TASK OBJECTIVE: Please return every line of the records below that contains the word "computer".

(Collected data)
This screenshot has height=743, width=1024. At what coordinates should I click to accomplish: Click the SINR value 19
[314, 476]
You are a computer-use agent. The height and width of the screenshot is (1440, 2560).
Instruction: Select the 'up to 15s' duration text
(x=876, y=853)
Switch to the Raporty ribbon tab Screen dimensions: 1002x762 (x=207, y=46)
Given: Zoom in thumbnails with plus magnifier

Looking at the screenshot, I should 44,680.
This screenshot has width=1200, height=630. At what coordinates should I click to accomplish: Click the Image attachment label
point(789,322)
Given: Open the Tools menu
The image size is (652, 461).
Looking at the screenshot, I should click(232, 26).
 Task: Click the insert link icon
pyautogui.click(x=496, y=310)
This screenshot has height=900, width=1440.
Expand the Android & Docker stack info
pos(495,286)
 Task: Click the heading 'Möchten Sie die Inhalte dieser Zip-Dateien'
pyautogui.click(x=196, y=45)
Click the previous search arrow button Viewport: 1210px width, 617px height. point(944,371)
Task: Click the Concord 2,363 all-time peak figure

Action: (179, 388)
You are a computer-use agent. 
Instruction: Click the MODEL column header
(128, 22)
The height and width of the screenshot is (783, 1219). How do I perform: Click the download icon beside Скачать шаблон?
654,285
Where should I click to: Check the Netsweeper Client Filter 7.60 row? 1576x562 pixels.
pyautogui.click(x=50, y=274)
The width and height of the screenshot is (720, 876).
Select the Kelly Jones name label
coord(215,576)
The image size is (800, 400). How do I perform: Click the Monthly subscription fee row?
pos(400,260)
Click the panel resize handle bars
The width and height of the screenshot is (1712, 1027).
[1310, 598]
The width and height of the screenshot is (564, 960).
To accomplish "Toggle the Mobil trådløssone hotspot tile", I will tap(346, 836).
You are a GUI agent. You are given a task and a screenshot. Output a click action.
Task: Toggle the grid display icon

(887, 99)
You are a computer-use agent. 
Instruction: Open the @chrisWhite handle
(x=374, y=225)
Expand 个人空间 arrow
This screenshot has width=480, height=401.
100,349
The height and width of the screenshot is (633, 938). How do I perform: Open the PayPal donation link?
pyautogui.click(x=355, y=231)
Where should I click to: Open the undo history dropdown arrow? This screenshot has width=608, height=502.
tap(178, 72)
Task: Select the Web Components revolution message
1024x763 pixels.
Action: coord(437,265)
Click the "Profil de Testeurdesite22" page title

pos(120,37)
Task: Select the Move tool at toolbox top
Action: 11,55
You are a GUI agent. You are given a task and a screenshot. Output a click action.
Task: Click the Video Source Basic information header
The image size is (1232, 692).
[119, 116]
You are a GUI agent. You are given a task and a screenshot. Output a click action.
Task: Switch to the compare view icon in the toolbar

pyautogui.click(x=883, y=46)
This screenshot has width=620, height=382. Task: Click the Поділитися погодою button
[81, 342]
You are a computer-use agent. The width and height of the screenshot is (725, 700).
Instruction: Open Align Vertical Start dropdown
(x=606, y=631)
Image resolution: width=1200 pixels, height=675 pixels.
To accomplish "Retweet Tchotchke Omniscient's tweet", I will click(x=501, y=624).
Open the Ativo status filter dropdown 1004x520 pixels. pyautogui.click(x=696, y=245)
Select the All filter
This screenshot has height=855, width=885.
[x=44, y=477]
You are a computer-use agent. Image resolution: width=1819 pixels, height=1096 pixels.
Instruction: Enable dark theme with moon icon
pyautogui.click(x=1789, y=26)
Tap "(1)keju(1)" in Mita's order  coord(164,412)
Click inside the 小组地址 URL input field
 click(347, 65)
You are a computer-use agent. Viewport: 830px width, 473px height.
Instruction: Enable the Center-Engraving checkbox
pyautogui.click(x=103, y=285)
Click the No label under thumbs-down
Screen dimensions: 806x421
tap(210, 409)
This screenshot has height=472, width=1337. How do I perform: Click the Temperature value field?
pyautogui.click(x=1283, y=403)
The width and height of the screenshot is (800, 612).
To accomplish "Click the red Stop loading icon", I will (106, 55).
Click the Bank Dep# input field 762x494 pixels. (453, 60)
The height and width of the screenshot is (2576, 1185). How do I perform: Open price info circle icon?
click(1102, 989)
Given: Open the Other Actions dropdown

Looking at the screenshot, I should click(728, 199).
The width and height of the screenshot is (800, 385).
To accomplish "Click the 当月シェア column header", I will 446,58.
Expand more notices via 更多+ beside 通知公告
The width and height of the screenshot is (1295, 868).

WRITTEN RESPONSE:
You are a computer-use agent. The height and width of the screenshot is (1440, 2560).
You are a computer-use agent. 
You are a computer-use agent. 
You are a computer-use agent. The width and height of the screenshot is (725, 700).
You are a computer-use agent. Image resolution: width=1819 pixels, height=1096 pixels.
You are a computer-use agent. Viewport: 830px width, 473px height.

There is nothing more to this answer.